Hey everyone! I'm Ben, and I will be doing an AMA for Effective Giving Spotlight week. Some of my relevant background:
- In 2014 I cofounded a company for earning to give (EtG) reasons (largely inspired by 80k), which was later successfully acquired.
- Since late 2018 I have been doing direct work, currently as Interim Managing Director of CEA.
- (With a brief side project of founding a TikTok-related company which was similarly acquired, albeit for way less money.)
- I've had some other EtGish work experience (eight years as a software developer/middle manager, a couple months at Alameda Research) as well
- Additionally, I’ve talked to some people deciding between EtG and direct work because of my standing offer to talk to such folks, so I might have cached thoughts on some questions.
You might want to ask me about:
- Entrepreneurship
- Trade-offs between earning to give and “direct work”
- Cosmetics and skincare for those who (want to) look masculine
- TikTok
- Functional programming (particularly Haskell)
- Or one of my less useful projects
- Anything else (I might skip some questions)
I will plan to answer questions Thursday, November 9th. Post them as comments on this thread.

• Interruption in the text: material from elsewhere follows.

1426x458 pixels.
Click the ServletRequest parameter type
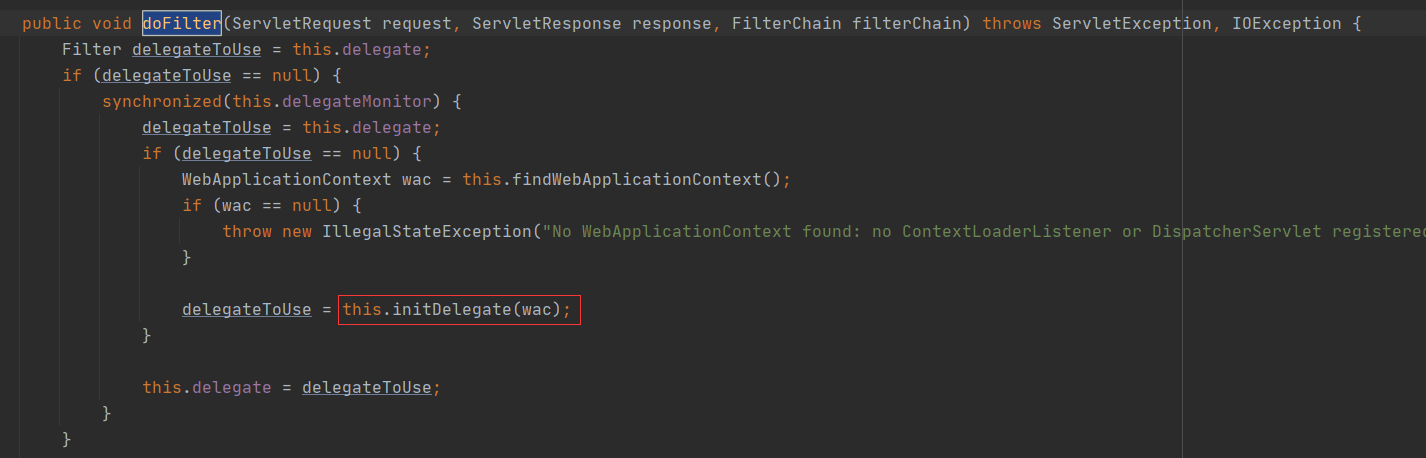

See also Jeff’s AMA, which is on a similar topic.
The numbers in this article seem higher to me than the value I would place on most tech people doing direct work, so a naïve answer is "yes, if you can get into YCombinator you should probably do that." However, YC is extremely competitive and "being able to make a lot of money" is often correlated with "being valuable in direct work" so it's hard to make a general statement. "Spend six months starting a company and then shut down if you don't get into a top incubator" doesn't seem like crazy advice to me.

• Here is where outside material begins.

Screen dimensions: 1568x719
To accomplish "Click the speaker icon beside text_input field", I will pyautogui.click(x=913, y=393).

Regarding risk: returns to entrepreneurship are very fat tailed, and there are theoretical as well as empirical arguments about why we should expect this (e.g. entrepreneurs take on nondiversifiable risk, and you would expect them to need substantial additional compensation to offset this). That being said: I think the data set people use can skew these results, e.g. YCombinator intentionally invests in high risk companies, so it's unsurprising that YC founders have fat tailed results.
I don't understand the strategy of creating a lower risk business in order to fund a higher risk business though: if you are aligned with your investors (and if your goal is "make money" then you probably are aligned), then it seems strictly better to use their money instead of your own?